[petsc-dev] Error during KSPDestroy
Alexander Grayver
agrayver at gfz-potsdam.de
Tue May 8 02:00:40 CDT 2012
On 08.05.2012 08:59, Alexander Grayver wrote:
> Barry,
>
> Not it works.
I mean NOW, sorry :)
> Thanks everybody!
>
> On 07.05.2012 22:36, Barry Smith wrote:
>> Alexander
>>
>> Satish and I have determined the problem (took some valgrind and
>> debugger work). We were not allocating enough "workspace" for one of
>> the work arrays passed to zgesvd(). We have fixed it in petsc-dev.

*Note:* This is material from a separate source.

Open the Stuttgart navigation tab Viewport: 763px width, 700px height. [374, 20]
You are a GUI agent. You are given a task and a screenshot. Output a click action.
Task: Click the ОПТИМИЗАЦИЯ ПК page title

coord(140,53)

>> You should be able to do a hg pull -u then recompile the libraries
>> with make cmake then relink and run your example.
>>
>> Thank you for your patience.
>>
>> Barry
>>
>> On May 7, 2012, at 9:10 AM, Alexander Grayver wrote:
>>
>>> On 07.05.2012 15:04, Barry Smith wrote:
>>>> I am also running complex.
>>>>
>>>> Look in the file dlasq2.f (it will be in the externalpackages
>>>> subdirectory of the PETSc directory. Look at line 215, this is
>>>> where valgrind has a problem. In my copy
>>>>
>>>> END IF
>>>> *
>>>> * Check for negative data and compute sums of q's and e's.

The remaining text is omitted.